* _Problem requirements_: Your answer is the lines below, exactly, from the one that contains "[Wish Lists] (275, 1168)" through the one that contains "Subtotal: (37, 1114)", both included.
---------- Supplied records ----------
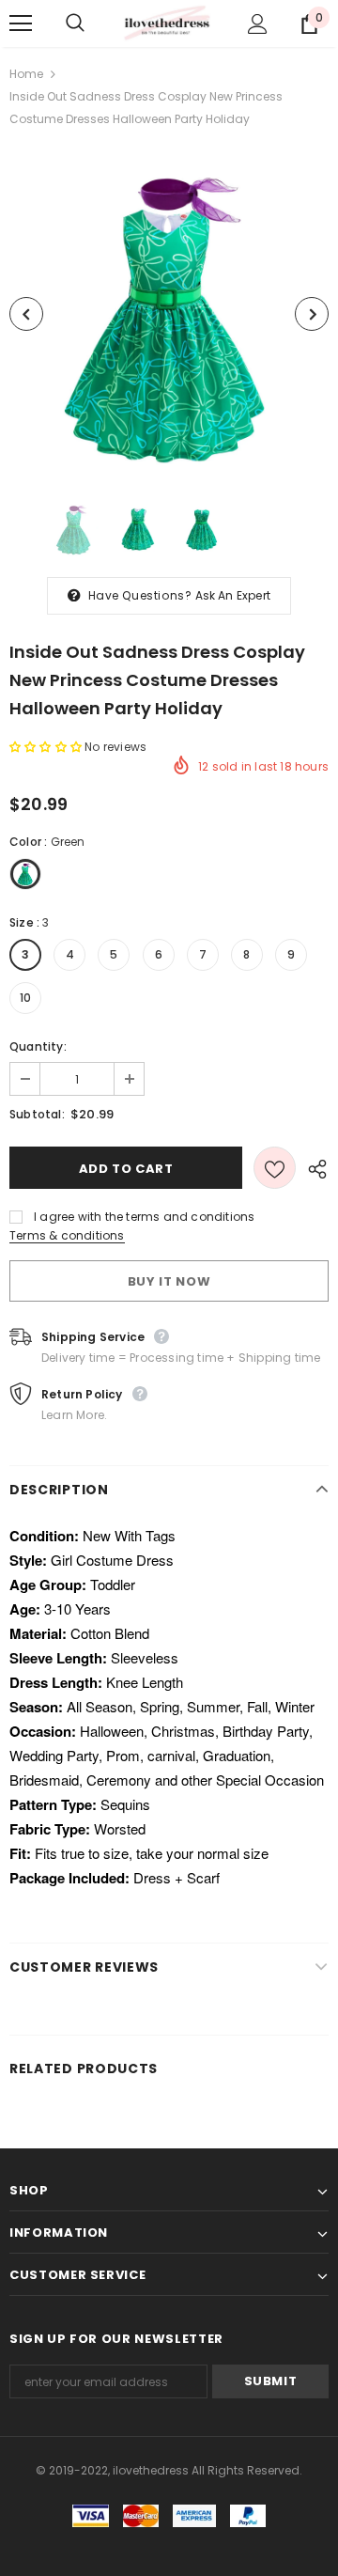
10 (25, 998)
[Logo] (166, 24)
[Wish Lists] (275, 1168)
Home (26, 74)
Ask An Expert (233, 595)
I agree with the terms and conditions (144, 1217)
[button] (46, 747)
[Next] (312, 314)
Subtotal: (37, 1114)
----------
---------- Supplied records ----------
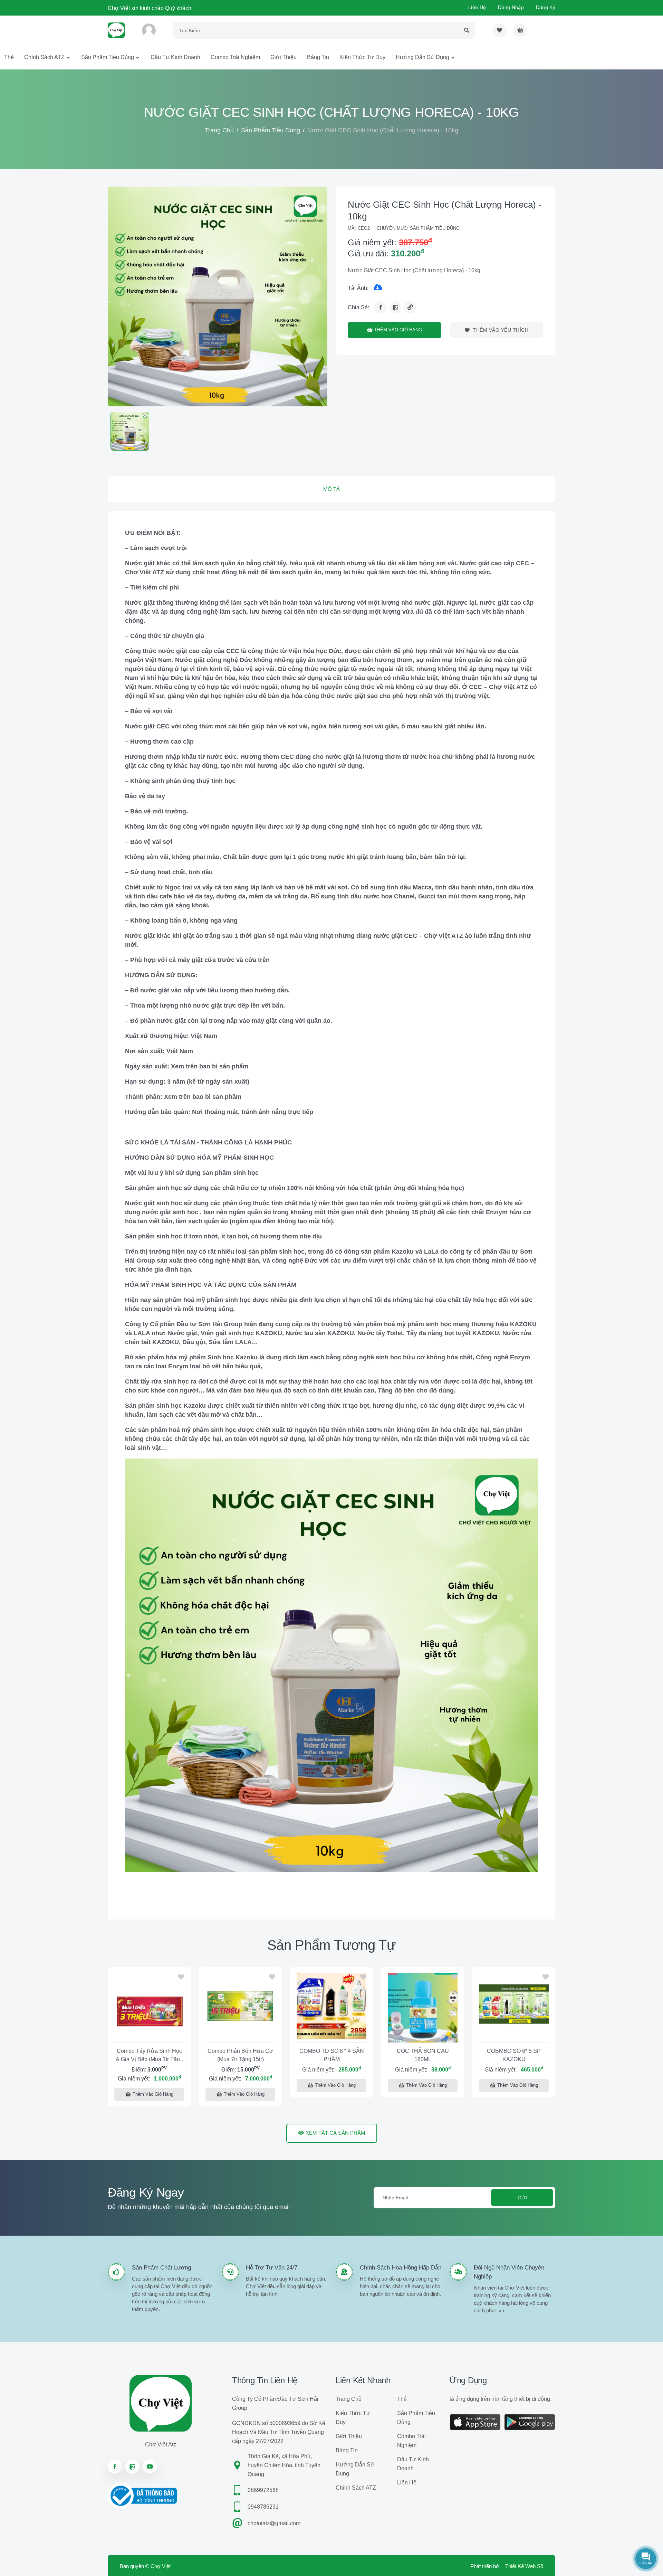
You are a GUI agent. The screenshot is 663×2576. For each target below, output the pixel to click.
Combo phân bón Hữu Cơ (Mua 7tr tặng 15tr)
----------
---------- Supplied records ----------
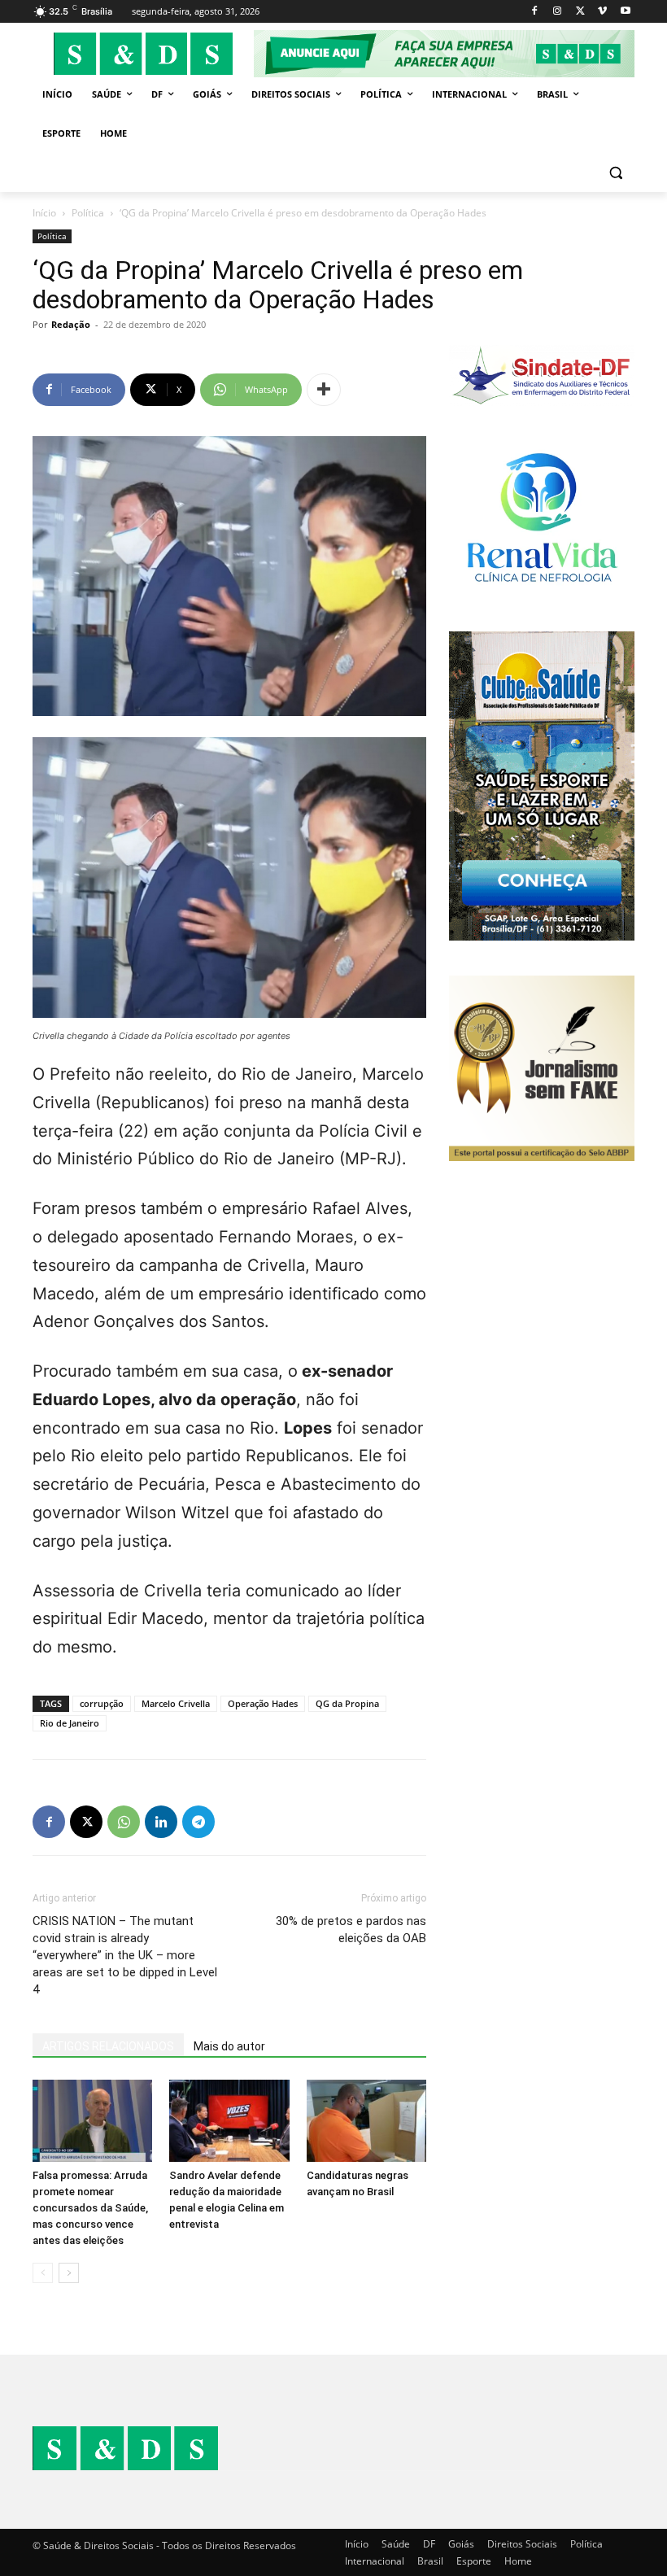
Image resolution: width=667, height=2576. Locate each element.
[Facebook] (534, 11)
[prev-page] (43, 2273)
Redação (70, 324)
----------
* _Result of this exercise_:
[Wish Lists] (275, 1168)
Home (26, 74)
Ask An Expert (233, 595)
I agree with the terms and conditions (144, 1217)
[button] (46, 747)
[Next] (312, 314)
Subtotal: (37, 1114)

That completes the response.